## Problem requirements
Go to the line below containing "[Close dialog] (176, 1227)" and print exactly from there through the line containing "FAQ (568, 986)", both included. Print nothing else.

======== Exercise data

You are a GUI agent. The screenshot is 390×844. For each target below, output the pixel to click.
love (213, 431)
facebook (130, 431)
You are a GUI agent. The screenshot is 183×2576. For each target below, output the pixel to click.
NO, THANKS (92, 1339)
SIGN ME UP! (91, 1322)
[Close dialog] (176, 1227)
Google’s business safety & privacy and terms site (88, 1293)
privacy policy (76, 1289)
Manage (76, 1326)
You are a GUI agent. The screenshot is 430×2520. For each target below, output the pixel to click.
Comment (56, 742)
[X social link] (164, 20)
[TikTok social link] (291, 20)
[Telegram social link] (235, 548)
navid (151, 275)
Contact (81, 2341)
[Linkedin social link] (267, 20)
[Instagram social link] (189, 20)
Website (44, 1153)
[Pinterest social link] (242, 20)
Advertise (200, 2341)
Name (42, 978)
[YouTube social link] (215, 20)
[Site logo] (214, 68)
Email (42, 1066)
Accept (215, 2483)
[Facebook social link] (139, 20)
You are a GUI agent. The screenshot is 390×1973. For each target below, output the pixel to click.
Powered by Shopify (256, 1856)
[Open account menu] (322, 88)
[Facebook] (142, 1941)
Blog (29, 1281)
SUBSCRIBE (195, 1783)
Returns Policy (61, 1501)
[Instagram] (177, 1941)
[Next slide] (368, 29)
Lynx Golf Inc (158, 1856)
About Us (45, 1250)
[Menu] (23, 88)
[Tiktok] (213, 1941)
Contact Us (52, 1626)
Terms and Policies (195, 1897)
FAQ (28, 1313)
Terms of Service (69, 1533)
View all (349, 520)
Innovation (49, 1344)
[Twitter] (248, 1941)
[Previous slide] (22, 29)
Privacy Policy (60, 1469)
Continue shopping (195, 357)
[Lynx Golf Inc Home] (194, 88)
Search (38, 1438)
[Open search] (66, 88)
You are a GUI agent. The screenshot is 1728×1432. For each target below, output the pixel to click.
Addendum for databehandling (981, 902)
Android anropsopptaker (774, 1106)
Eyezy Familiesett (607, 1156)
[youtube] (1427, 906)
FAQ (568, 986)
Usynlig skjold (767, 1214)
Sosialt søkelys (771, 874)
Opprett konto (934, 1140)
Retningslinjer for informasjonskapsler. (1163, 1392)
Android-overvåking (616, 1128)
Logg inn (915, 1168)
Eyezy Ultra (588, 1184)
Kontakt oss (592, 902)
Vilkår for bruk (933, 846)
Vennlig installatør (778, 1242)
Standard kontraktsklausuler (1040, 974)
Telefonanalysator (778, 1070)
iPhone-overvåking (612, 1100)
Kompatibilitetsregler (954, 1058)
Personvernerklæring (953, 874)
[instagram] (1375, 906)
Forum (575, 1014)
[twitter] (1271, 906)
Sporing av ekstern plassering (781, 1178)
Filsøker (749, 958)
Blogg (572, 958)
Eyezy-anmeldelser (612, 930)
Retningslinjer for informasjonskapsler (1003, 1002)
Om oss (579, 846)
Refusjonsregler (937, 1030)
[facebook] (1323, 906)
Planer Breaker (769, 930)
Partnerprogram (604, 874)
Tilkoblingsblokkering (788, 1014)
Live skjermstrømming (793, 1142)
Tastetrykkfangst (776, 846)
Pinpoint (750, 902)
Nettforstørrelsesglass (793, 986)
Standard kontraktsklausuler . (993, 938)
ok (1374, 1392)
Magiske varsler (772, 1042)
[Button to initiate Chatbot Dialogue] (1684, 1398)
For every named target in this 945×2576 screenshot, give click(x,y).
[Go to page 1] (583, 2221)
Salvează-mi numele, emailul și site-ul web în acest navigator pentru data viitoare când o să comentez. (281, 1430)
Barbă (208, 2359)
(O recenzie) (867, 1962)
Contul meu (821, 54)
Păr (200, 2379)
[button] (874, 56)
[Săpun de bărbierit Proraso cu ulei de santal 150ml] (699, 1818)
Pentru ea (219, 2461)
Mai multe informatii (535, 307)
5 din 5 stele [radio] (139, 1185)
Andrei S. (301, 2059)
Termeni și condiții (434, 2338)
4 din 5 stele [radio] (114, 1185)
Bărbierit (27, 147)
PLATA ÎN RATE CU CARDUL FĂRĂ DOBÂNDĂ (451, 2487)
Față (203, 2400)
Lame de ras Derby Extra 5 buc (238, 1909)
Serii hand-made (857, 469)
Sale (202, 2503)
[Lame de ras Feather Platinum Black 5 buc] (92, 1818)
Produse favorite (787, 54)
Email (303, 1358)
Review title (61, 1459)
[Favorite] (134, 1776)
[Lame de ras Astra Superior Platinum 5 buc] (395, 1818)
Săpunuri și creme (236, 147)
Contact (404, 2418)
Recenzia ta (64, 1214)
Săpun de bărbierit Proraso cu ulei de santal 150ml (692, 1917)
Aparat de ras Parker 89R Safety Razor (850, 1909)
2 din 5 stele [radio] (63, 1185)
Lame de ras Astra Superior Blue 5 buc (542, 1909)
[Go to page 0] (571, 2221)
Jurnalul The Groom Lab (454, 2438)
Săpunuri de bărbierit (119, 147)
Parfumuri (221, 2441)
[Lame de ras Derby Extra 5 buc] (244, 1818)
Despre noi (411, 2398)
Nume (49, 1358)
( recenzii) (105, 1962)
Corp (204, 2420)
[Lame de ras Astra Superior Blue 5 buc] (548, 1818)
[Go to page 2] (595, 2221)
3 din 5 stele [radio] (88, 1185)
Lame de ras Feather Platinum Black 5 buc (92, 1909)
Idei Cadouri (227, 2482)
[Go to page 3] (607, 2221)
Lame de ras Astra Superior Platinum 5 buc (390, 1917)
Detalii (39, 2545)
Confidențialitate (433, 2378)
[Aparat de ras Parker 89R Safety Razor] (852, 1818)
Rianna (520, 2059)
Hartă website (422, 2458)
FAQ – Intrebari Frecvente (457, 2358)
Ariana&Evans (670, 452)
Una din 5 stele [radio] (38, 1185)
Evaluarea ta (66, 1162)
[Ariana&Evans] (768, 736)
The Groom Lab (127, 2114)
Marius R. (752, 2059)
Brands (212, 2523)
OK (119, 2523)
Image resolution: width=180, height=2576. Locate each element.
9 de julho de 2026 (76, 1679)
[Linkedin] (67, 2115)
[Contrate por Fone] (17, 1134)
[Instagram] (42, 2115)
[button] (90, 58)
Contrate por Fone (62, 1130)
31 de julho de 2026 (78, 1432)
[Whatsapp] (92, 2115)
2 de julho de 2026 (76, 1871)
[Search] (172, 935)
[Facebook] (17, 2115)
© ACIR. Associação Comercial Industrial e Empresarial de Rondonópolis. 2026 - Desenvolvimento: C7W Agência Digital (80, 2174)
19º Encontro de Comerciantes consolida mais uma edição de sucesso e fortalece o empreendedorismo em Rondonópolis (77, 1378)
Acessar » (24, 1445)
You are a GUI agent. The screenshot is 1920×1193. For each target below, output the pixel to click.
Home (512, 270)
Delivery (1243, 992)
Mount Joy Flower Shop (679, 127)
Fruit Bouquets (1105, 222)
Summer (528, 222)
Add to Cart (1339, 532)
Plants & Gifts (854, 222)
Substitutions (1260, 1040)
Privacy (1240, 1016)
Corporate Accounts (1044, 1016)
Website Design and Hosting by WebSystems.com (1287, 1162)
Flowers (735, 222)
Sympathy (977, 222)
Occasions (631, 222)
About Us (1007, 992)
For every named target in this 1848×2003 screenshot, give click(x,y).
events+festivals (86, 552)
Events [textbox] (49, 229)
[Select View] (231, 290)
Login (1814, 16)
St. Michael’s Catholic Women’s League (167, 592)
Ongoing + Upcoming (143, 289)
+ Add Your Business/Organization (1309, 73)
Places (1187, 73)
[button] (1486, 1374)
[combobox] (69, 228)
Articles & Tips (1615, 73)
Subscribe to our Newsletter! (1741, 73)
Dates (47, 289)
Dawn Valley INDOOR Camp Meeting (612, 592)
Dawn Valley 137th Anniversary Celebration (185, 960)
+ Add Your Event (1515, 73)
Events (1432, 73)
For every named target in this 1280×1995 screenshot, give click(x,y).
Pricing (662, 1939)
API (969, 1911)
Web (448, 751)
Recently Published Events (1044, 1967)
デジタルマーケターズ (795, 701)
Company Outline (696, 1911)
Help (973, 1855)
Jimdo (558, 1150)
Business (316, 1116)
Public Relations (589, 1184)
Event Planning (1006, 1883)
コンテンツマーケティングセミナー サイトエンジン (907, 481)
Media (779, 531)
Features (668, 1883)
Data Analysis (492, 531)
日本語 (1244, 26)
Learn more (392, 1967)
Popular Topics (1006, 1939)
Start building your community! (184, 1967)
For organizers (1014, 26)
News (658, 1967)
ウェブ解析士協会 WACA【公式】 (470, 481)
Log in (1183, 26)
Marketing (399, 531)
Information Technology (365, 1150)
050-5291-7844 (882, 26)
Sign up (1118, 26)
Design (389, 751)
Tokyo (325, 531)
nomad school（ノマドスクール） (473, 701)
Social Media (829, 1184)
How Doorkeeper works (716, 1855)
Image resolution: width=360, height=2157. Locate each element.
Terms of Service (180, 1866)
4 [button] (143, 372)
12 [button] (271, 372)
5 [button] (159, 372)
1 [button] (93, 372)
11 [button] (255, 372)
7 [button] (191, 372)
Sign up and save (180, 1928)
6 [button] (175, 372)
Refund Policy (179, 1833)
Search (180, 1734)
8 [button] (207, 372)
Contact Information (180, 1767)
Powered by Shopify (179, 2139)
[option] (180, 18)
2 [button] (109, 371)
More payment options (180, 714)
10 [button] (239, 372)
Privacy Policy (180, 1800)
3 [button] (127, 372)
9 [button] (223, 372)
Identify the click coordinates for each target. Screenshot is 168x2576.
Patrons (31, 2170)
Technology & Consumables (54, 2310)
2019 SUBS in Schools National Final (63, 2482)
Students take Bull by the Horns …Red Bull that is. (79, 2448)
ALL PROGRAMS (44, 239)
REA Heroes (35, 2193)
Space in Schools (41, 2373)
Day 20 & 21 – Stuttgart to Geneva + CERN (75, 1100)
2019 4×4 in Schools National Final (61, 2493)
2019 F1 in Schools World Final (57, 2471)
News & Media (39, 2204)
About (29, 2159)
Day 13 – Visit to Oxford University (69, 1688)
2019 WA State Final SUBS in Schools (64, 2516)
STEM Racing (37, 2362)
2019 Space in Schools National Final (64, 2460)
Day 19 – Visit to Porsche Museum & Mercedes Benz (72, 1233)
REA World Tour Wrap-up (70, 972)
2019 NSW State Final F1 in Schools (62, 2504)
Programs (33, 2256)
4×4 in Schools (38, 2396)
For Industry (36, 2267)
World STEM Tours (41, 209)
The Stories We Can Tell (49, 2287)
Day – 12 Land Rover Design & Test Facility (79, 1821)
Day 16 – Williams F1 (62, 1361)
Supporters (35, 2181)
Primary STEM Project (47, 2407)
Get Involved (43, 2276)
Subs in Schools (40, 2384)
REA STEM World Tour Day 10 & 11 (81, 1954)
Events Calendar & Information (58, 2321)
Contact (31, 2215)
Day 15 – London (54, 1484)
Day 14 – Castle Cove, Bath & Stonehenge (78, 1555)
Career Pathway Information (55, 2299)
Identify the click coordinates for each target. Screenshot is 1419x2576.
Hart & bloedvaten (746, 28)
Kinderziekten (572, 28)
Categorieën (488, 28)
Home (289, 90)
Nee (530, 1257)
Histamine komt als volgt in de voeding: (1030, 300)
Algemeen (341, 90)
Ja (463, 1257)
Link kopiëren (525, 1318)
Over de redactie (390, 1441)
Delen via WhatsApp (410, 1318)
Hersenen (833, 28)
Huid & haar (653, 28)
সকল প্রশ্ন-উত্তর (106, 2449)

================

## Result of this exercise
[Close dialog] (176, 1227)
Google’s business safety & privacy and terms site (88, 1293)
privacy policy (76, 1289)
Manage (76, 1326)
You are a GUI agent. The screenshot is 430×2520. For each target below, output the pixel to click.
Comment (56, 742)
[X social link] (164, 20)
[TikTok social link] (291, 20)
[Telegram social link] (235, 548)
navid (151, 275)
Contact (81, 2341)
[Linkedin social link] (267, 20)
[Instagram social link] (189, 20)
Website (44, 1153)
[Pinterest social link] (242, 20)
Advertise (200, 2341)
Name (42, 978)
[YouTube social link] (215, 20)
[Site logo] (214, 68)
Email (42, 1066)
Accept (215, 2483)
[Facebook social link] (139, 20)
You are a GUI agent. The screenshot is 390×1973. For each target below, output the pixel to click.
Powered by Shopify (256, 1856)
[Open account menu] (322, 88)
[Facebook] (142, 1941)
Blog (29, 1281)
SUBSCRIBE (195, 1783)
Returns Policy (61, 1501)
[Instagram] (177, 1941)
[Next slide] (368, 29)
Lynx Golf Inc (158, 1856)
About Us (45, 1250)
[Menu] (23, 88)
[Tiktok] (213, 1941)
Contact Us (52, 1626)
Terms and Policies (195, 1897)
FAQ (28, 1313)
Terms of Service (69, 1533)
View all (349, 520)
Innovation (49, 1344)
[Twitter] (248, 1941)
[Previous slide] (22, 29)
Privacy Policy (60, 1469)
Continue shopping (195, 357)
[Lynx Golf Inc Home] (194, 88)
Search (38, 1438)
[Open search] (66, 88)
You are a GUI agent. The screenshot is 1728×1432. For each target below, output the pixel to click.
Addendum for databehandling (981, 902)
Android anropsopptaker (774, 1106)
Eyezy Familiesett (607, 1156)
[youtube] (1427, 906)
FAQ (568, 986)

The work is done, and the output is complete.